*** Opening Input for this task ***

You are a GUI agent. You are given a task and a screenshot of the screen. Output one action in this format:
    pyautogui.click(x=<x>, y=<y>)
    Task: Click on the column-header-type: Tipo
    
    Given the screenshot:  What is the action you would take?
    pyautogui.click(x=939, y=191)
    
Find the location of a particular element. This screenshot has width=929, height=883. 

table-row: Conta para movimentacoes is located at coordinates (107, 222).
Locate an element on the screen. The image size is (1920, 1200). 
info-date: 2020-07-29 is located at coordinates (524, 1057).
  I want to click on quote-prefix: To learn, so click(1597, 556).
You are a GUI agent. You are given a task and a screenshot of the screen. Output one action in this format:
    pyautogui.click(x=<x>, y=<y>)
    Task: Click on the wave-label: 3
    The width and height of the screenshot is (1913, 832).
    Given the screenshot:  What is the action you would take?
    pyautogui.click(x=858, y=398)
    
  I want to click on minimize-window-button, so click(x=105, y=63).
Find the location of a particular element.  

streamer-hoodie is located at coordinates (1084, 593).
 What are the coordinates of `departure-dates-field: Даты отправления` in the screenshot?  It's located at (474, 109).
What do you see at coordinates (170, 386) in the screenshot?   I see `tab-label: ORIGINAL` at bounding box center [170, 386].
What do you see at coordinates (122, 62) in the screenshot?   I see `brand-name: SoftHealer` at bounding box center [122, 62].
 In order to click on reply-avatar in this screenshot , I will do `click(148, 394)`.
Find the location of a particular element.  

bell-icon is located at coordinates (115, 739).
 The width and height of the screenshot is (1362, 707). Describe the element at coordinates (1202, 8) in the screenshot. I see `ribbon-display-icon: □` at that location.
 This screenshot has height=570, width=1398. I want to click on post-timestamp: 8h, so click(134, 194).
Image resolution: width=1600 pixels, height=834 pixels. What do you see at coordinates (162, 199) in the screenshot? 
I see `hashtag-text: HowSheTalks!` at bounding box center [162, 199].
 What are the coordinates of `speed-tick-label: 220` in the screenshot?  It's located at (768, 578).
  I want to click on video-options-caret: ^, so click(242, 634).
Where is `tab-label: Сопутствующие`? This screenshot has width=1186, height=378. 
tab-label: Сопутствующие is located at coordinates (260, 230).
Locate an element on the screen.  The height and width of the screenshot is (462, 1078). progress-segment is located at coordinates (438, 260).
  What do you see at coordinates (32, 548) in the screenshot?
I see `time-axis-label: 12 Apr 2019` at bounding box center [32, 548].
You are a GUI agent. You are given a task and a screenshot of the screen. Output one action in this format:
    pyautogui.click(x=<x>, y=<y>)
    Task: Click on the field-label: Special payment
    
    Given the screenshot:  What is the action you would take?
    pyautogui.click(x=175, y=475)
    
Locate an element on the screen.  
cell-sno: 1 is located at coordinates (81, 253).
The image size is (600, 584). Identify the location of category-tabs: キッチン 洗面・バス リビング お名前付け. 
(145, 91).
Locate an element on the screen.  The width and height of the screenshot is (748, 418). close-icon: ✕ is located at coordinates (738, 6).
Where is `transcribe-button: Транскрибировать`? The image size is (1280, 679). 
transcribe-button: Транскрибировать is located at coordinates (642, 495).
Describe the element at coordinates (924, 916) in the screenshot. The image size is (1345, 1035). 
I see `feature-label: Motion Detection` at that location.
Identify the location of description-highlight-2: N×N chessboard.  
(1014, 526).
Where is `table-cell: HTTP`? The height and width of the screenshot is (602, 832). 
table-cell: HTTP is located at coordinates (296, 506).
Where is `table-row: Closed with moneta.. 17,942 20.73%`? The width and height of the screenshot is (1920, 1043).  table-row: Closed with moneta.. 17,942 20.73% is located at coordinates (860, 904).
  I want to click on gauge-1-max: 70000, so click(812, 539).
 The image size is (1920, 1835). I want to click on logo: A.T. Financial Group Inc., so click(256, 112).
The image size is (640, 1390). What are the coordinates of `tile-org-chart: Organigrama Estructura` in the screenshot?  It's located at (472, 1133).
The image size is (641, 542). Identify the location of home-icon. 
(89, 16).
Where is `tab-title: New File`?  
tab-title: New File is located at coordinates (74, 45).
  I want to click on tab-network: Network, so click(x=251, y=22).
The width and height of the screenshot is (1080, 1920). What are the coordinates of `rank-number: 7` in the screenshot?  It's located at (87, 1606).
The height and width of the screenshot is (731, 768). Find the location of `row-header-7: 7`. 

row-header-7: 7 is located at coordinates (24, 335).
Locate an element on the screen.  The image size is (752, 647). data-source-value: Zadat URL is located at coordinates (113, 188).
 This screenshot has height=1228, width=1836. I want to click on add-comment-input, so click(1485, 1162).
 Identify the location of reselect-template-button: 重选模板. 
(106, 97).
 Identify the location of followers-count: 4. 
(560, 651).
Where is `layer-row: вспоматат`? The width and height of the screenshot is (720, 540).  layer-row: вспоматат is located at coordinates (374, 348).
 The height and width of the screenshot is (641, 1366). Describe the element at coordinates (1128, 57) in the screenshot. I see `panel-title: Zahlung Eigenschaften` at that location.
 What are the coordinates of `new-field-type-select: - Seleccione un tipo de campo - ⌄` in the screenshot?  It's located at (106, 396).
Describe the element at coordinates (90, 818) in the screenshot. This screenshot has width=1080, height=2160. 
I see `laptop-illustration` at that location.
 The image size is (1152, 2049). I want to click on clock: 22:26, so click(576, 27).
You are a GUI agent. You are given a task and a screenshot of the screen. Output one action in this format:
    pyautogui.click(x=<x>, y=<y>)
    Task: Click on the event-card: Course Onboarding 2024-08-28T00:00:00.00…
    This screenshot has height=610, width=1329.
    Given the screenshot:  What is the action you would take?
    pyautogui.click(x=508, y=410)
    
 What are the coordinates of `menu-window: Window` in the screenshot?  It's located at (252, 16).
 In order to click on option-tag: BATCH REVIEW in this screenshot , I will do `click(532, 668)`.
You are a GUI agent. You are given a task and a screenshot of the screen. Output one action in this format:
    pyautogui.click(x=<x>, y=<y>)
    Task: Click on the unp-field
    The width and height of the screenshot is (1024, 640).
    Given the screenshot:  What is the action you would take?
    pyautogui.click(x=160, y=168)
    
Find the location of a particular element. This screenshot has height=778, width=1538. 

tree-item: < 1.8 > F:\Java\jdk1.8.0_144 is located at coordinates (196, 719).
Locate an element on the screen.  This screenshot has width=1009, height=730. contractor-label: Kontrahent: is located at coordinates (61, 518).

*** Closing Input for this task ***

• **Task goal**: Write out every one of the items above again, line for line, with no changes.

• **Exercise response**:
You are a GUI agent. You are given a task and a screenshot of the screen. Output one action in this format:
    pyautogui.click(x=<x>, y=<y>)
    Task: Click on the column-header-type: Tipo
    
    Given the screenshot:  What is the action you would take?
    pyautogui.click(x=939, y=191)
    
Find the location of a particular element. This screenshot has width=929, height=883. 

table-row: Conta para movimentacoes is located at coordinates (107, 222).
Locate an element on the screen. The image size is (1920, 1200). 
info-date: 2020-07-29 is located at coordinates (524, 1057).
  I want to click on quote-prefix: To learn, so click(1597, 556).
You are a GUI agent. You are given a task and a screenshot of the screen. Output one action in this format:
    pyautogui.click(x=<x>, y=<y>)
    Task: Click on the wave-label: 3
    The width and height of the screenshot is (1913, 832).
    Given the screenshot:  What is the action you would take?
    pyautogui.click(x=858, y=398)
    
  I want to click on minimize-window-button, so click(x=105, y=63).
Find the location of a particular element.  

streamer-hoodie is located at coordinates (1084, 593).
 What are the coordinates of `departure-dates-field: Даты отправления` in the screenshot?  It's located at (474, 109).
What do you see at coordinates (170, 386) in the screenshot?   I see `tab-label: ORIGINAL` at bounding box center [170, 386].
What do you see at coordinates (122, 62) in the screenshot?   I see `brand-name: SoftHealer` at bounding box center [122, 62].
 In order to click on reply-avatar in this screenshot , I will do `click(148, 394)`.
Find the location of a particular element.  

bell-icon is located at coordinates (115, 739).
 The width and height of the screenshot is (1362, 707). Describe the element at coordinates (1202, 8) in the screenshot. I see `ribbon-display-icon: □` at that location.
 This screenshot has height=570, width=1398. I want to click on post-timestamp: 8h, so click(134, 194).
Image resolution: width=1600 pixels, height=834 pixels. What do you see at coordinates (162, 199) in the screenshot? 
I see `hashtag-text: HowSheTalks!` at bounding box center [162, 199].
 What are the coordinates of `speed-tick-label: 220` in the screenshot?  It's located at (768, 578).
  I want to click on video-options-caret: ^, so click(242, 634).
Where is `tab-label: Сопутствующие`? This screenshot has width=1186, height=378. 
tab-label: Сопутствующие is located at coordinates (260, 230).
Locate an element on the screen.  The height and width of the screenshot is (462, 1078). progress-segment is located at coordinates (438, 260).
  What do you see at coordinates (32, 548) in the screenshot?
I see `time-axis-label: 12 Apr 2019` at bounding box center [32, 548].
You are a GUI agent. You are given a task and a screenshot of the screen. Output one action in this format:
    pyautogui.click(x=<x>, y=<y>)
    Task: Click on the field-label: Special payment
    
    Given the screenshot:  What is the action you would take?
    pyautogui.click(x=175, y=475)
    
Locate an element on the screen.  
cell-sno: 1 is located at coordinates (81, 253).
The image size is (600, 584). Identify the location of category-tabs: キッチン 洗面・バス リビング お名前付け. 
(145, 91).
Locate an element on the screen.  The width and height of the screenshot is (748, 418). close-icon: ✕ is located at coordinates (738, 6).
Where is `transcribe-button: Транскрибировать`? The image size is (1280, 679). 
transcribe-button: Транскрибировать is located at coordinates (642, 495).
Describe the element at coordinates (924, 916) in the screenshot. The image size is (1345, 1035). 
I see `feature-label: Motion Detection` at that location.
Identify the location of description-highlight-2: N×N chessboard.  
(1014, 526).
Where is `table-cell: HTTP`? The height and width of the screenshot is (602, 832). 
table-cell: HTTP is located at coordinates (296, 506).
Where is `table-row: Closed with moneta.. 17,942 20.73%`? The width and height of the screenshot is (1920, 1043).  table-row: Closed with moneta.. 17,942 20.73% is located at coordinates (860, 904).
  I want to click on gauge-1-max: 70000, so click(812, 539).
 The image size is (1920, 1835). I want to click on logo: A.T. Financial Group Inc., so click(256, 112).
The image size is (640, 1390). What are the coordinates of `tile-org-chart: Organigrama Estructura` in the screenshot?  It's located at (472, 1133).
The image size is (641, 542). Identify the location of home-icon. 
(89, 16).
Where is `tab-title: New File`?  
tab-title: New File is located at coordinates (74, 45).
  I want to click on tab-network: Network, so click(x=251, y=22).
The width and height of the screenshot is (1080, 1920). What are the coordinates of `rank-number: 7` in the screenshot?  It's located at (87, 1606).
The height and width of the screenshot is (731, 768). Find the location of `row-header-7: 7`. 

row-header-7: 7 is located at coordinates (24, 335).
Locate an element on the screen.  The image size is (752, 647). data-source-value: Zadat URL is located at coordinates (113, 188).
 This screenshot has height=1228, width=1836. I want to click on add-comment-input, so click(1485, 1162).
 Identify the location of reselect-template-button: 重选模板. 
(106, 97).
 Identify the location of followers-count: 4. 
(560, 651).
Where is `layer-row: вспоматат`? The width and height of the screenshot is (720, 540).  layer-row: вспоматат is located at coordinates (374, 348).
 The height and width of the screenshot is (641, 1366). Describe the element at coordinates (1128, 57) in the screenshot. I see `panel-title: Zahlung Eigenschaften` at that location.
 What are the coordinates of `new-field-type-select: - Seleccione un tipo de campo - ⌄` in the screenshot?  It's located at (106, 396).
Describe the element at coordinates (90, 818) in the screenshot. This screenshot has width=1080, height=2160. 
I see `laptop-illustration` at that location.
 The image size is (1152, 2049). I want to click on clock: 22:26, so click(576, 27).
You are a GUI agent. You are given a task and a screenshot of the screen. Output one action in this format:
    pyautogui.click(x=<x>, y=<y>)
    Task: Click on the event-card: Course Onboarding 2024-08-28T00:00:00.00…
    This screenshot has height=610, width=1329.
    Given the screenshot:  What is the action you would take?
    pyautogui.click(x=508, y=410)
    
 What are the coordinates of `menu-window: Window` in the screenshot?  It's located at (252, 16).
 In order to click on option-tag: BATCH REVIEW in this screenshot , I will do `click(532, 668)`.
You are a GUI agent. You are given a task and a screenshot of the screen. Output one action in this format:
    pyautogui.click(x=<x>, y=<y>)
    Task: Click on the unp-field
    The width and height of the screenshot is (1024, 640).
    Given the screenshot:  What is the action you would take?
    pyautogui.click(x=160, y=168)
    
Find the location of a particular element. This screenshot has height=778, width=1538. 

tree-item: < 1.8 > F:\Java\jdk1.8.0_144 is located at coordinates (196, 719).
Locate an element on the screen.  This screenshot has width=1009, height=730. contractor-label: Kontrahent: is located at coordinates (61, 518).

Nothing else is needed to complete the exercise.